Texte proposé:
****

Portrait de conservatrice : Justine Duval (Ville de Villejuif)

Tableau "Le Groom" de Chaim Soutine.
“Le Groom” de Chaim Soutine (1925). Source : Centre Georges Pompidou CC0

Justine Duval dirige le réseau des médiathèques de la ville de Villejuif. Diplômée en 2016 de l'INET (promotion Cabu), elle insuffle une nouvelle énergie aux bibliothèques de Villejuif depuis son arrivée. Elle a accueilli quatre élèves conservateurs en 2018 pour un projet collectif portant sur la réorganisation du service. C'est avec plaisir qu'elle a répondu à nos questions.

 

  • Pouvez-vous présenter votre parcours ?

 

J’ai fait un Bac L option histoire de l’art puis une prépa littéraire à Pierre de Fermat à Toulouse, ensuite je suis partie à Paris 3 faire une double licence lettres modernes/études théâtrales. J’ai intégré en tant qu’étudiante en études théâtrales à l’ENS en soutenant comme projet de devenir dramaturge (au sens allemand du terme, c’est-à-dire une personne qui travaille sur le texte et l’interprétation ; cela nécessite des compétences très variées). J’ai commencé une thèse en études théâtrales sur le partage du langage (comment on investit le terrain de langue de l’autre - de manière frontale ou de manière douce -, comment créer des rapports de force linguistiques). C’était très intéressant mais trop abyssal et solitaire, donc j’ai rapidement arrêté ma thèse.

 

J’ai voulu entrer dans une école de journalisme (CFJ) pour être productrice de radio, je suis donc entrée en 2ème année directement ; cependant comme cela était trop technique pour moi on m’a mise d’office en presse écrite et web, ce qui ne m’intéressait pas, je ne suis restée que 6 mois. Après cela, j’ai vendu des livres chez Gibert-Jeune le temps de préparer le concours de conservateur territorial (seulement celui-ci) car le monde des bibliothèques m’intéressait mais je ne savais pas par quelle porte y entrer car je n’avais pas de base technique (DUT, etc) ; j’aime également beaucoup la stratégie. J’ai eu le concours de conservateur territorial des bibliothèques en 2014 et ai intégré l’INET en 2015 au sein de la promotion Cabu ; j’ai été recrutée comme directrice du réseau des bibliothèques de Villejuif en 2016.

 

  • C’est quoi pour vous la bibliothèque de vos rêves ?

****

Consigne:
Poursuivez le portrait de Justine Duval à la suite de sa dernière phrase.

Données fournies:
****

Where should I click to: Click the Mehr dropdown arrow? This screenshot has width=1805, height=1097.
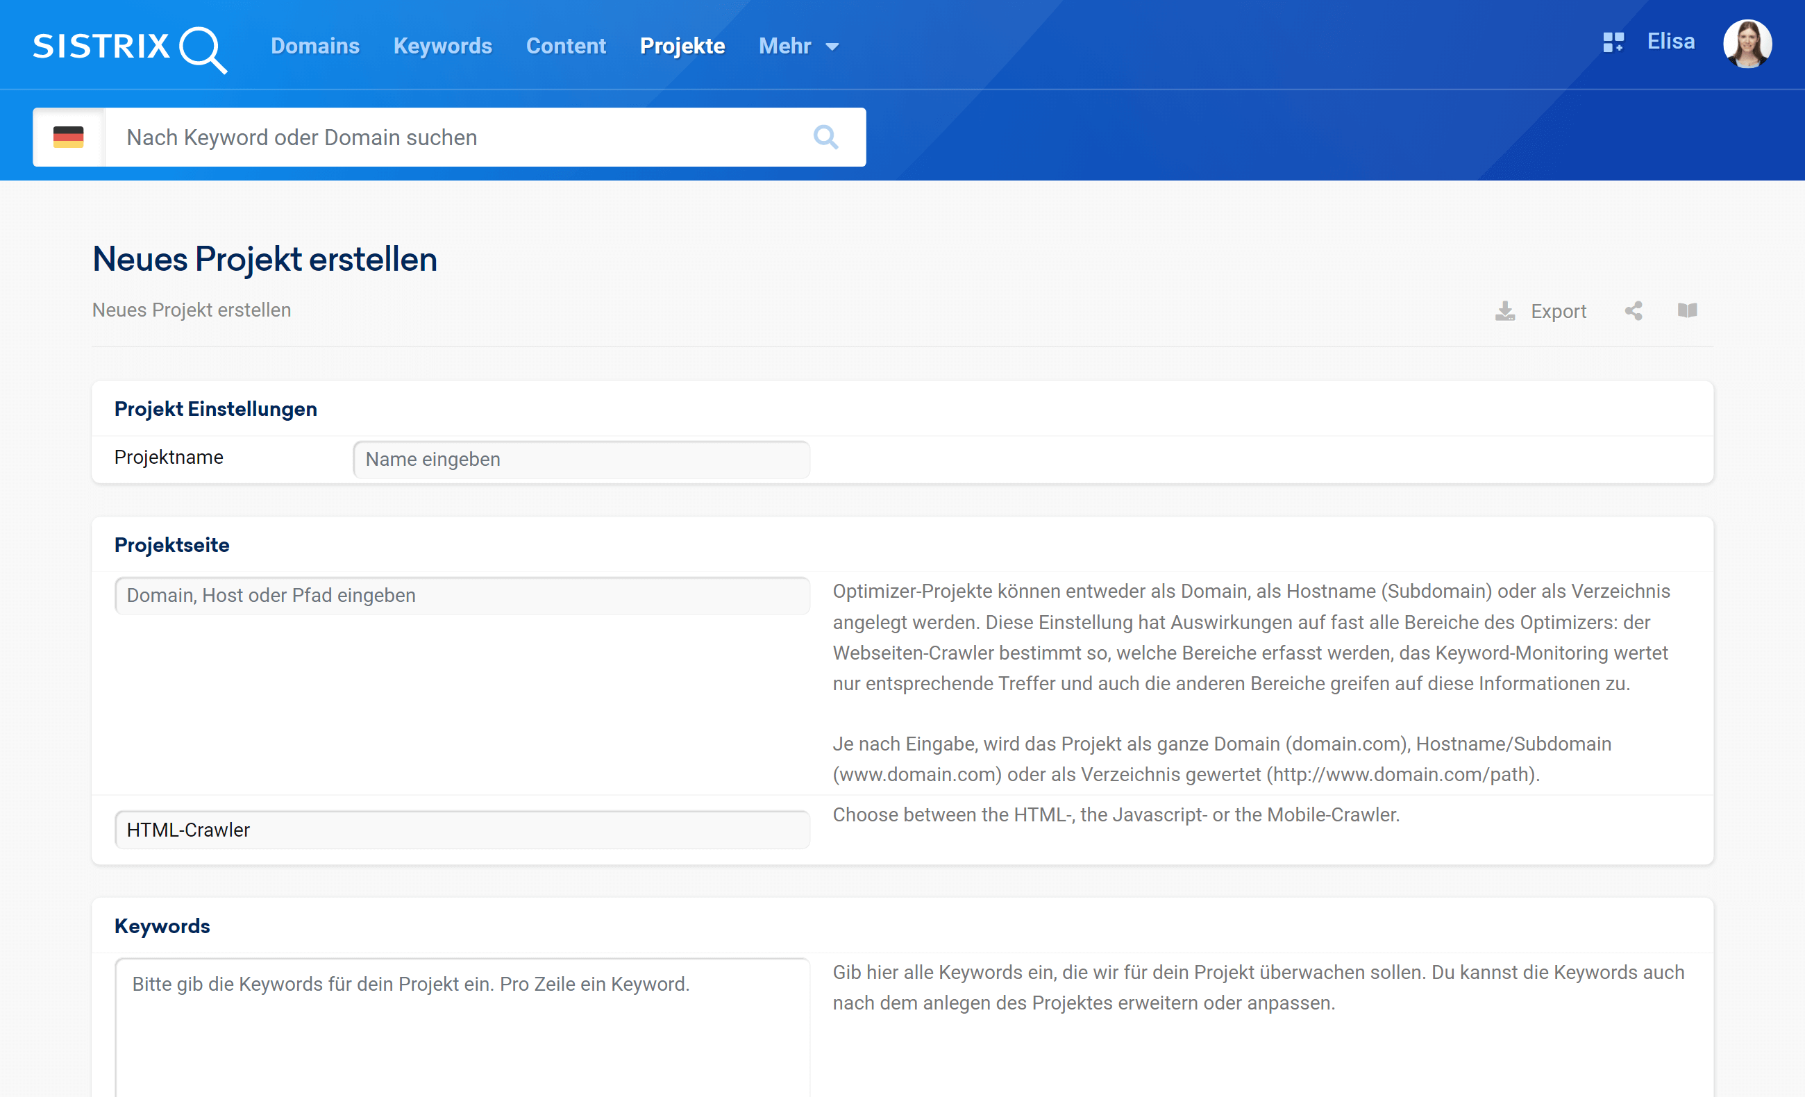[832, 47]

****

Réponse:
En vrac : un lieu ouvert (accueillant, où on ne trie pas les publics), hybride entre différentes fonctions/ différents services, convivial, chaleureux. L’idéal serait qu’elle soit une porte ouverte vers d’autres choses qu’elle-même.

 

  • Quelle est selon vous la (les) qualité(s) majeure(s) d’un conservateur ?

 

Il faut être sociable, aimer ou savoir manager (mais est-ce une qualité ?) ; savoir manager n’est pas une nécessité, cela ne s’apprend pas, en tout cas il faut avoir envie de s’y frotter (car cela représente 90% du temps), être stratégique et avoir une vision (de la société, de la culture…), savoir argumenter sur ce qu’on fait ou pour faire des choses (la majorité du temps se passe aussi en argumentation), être humain (pour le management, il faut avoir envie d’encadrer des gens et de s’en préoccuper). Le conservateur n’a pas besoin d‘être cultivé car ce n’est pas lui qui fait, c’est plutôt le bibliothécaire qui doit l’être ; on met juste en œuvre les conditions pour que la culture se développe.

 

  • Y a-t-il des choses que vous avez changées dans votre manière de travailler au cours de votre carrière ?

 

Non, je n’ai pas encore assez de recul sur ma carrière.

 

  • Quelle est votre source de satisfaction au travail ? Quel est votre meilleur souvenir dans le cadre de votre profession ?

 

Ma source de satisfaction c’est le rapport au public même si on le voit peu ; c’est important que le public soit content. Les différents projets (action culturelle ou projets plus fondamentaux) mis en œuvre sont également une source de satisfaction importante.

 

Mon meilleur souvenir : les Bibliofolies 2016 où nous avons accueilli “Omni” de Patrice Moullet, un instrument de musique qui permet de créer des sons et de la musique en direct. C’est intéressant comme outil de médiation pour le handicap, etc ; on peut en faire des usages multiples, le public est intéressé et interagit avec. Ça a été compliqué de le faire venir mais c’est un très beau souvenir.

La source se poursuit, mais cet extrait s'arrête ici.